Task brief:
Please return every line in the entries below with the word "panel" in it.

*** Begin section ***

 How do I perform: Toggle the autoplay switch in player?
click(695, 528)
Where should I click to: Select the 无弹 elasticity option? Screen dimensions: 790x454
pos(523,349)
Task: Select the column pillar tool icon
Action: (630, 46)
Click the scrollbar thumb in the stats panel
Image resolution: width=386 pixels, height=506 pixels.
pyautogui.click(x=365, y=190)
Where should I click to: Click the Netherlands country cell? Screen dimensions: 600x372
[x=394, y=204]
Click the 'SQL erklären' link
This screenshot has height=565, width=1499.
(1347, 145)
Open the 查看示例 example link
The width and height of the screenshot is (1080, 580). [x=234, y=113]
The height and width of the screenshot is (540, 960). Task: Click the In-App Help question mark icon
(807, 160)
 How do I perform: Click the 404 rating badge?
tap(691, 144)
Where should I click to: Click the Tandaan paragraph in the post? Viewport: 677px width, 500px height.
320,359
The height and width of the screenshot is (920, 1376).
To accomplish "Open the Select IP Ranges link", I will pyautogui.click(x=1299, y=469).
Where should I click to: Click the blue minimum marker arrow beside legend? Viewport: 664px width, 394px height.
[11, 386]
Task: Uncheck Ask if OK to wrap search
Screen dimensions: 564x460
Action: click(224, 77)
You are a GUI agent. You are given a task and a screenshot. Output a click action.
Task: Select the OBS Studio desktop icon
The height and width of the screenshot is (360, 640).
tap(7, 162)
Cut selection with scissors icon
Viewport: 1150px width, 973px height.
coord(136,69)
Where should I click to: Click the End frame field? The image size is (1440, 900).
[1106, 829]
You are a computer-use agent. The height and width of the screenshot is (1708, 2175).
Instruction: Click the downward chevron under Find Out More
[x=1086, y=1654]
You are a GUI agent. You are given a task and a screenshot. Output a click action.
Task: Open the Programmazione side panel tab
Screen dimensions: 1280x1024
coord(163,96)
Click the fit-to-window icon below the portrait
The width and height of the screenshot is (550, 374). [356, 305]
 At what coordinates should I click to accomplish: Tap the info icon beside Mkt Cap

*** End section ***

Response area:
Click the scrollbar thumb in the stats panel
Task: Open the Programmazione side panel tab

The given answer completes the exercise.